Singularidad de obra proporcional a la singularidad del escritor (“de tal palo tal astilla”):
Muchas veces la singularidad de una obra se entiende o se explica por la singularidad del artista que la compone (por poner sólo dos ejemplos, en pintura, Dalí y en poesía, José Asunción Silva). Para conocer a nuestro autor, es más que suficiente leer la monumental biografía del hombre que, en el mundo más supo sobre su vida, Richard Ellmann; pero por si estas casi mil páginas nos intimidaran, existe otra biografía, mucho más sucinta, la de Edna O´Brien. De él también se ocuparon escritores como Javier Marías y Simone de Beauvoir, no en formato de gran biografía, sino en el de retrato-ensayo más o menos breve. De James Joyce no nos llegan las mejores referencias: Vivía casi como un indigente; era tan supersticioso y necio, que exigía que sus obras debían publicarse sólo el 2 de febrero, día de su cumpleaños; le tenía pavor a los perros y a las tormentas; se parecía mucho a su padre, que era patán, borracho y violento; era, además de atormentado, manipulador y mala paga, “las moléculas cambian. Ni yo soy el mismo que le pidió prestado, ni usted es ahora el mismo que me prestó”, solía contestar cuando le cobraban. Cuando Yeats se negó a prestarle diciéndole que no les prestaba a borrachos, Joyce dijo que Yeats utilizaba argumentos superficiales. Entre tantos detalles que lo hacían tan singular, está el hecho señalado por su biógrafa O´Brien, de que “a Joyce le gustaba la mermelada de moras porque la corona de espinas de Cristo estaba confeccionada con ese arbusto y que llevaba corbatas moradas durante la cuaresma”. ¡Juzgue el lector! la relación con Nora Barnacle, su mujer (a quién le escribía cartas pasadas de obscenas) era bastante ambigua, porque si bien, ella se fugó con él en 1904, cuando él era un vaciado; compartió penurias y miserias y le supo lidiar sus depresiones, nunca tuvo el detalle de leer Ulises ni ninguno de sus otros libros y alguna vez se refirió a su marido con esta frase lapidaria: “Es un fanático”. Joyce (quien también fue cuentista y poeta y compuso un amasijo lingüístico, catalogado por Bernard Shaw como “Un completo delirio”, Finnegans Wake, según el mismo Joyce, susceptible de ser apreciado, sólo conociendo al menos diecisiete lenguas) pudo haber sido médico, actor o publicista en vez de escritor, pero la bohemia y la falta de plata se lo impidieron (afortunadamente). La causa de que en todas sus fotografías aparezca con anteojos y parches, se debe a que lo operaron de los ojos, por lo menos diez veces.

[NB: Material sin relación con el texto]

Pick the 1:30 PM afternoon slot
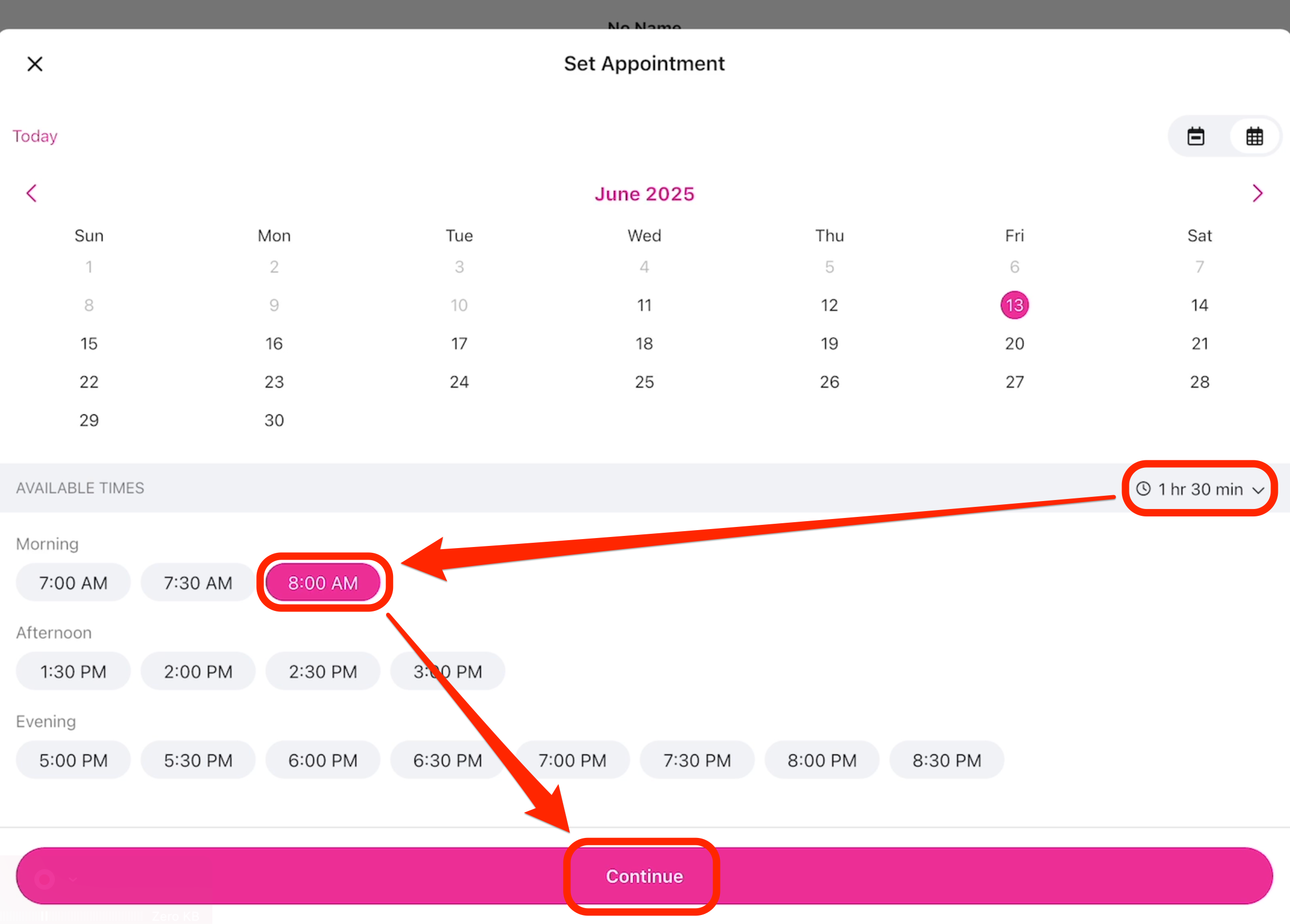Screen dimensions: 1290x924 (x=73, y=672)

El gran genio irlandés de la novelística moderna, cuyo segundo nombre era Augusta y su segundo apellido era Murray, murió en un hospital de Zurich, debido a una úlcera, el 13 de enero de 1941, frisando apenas los cincuenta años. Tenemos todo este año para celebrar (leyéndola y estudiándola) el centenario de una de las obras emblemáticas de la literatura del siglo XX y uno de los más grandes logros del intelecto.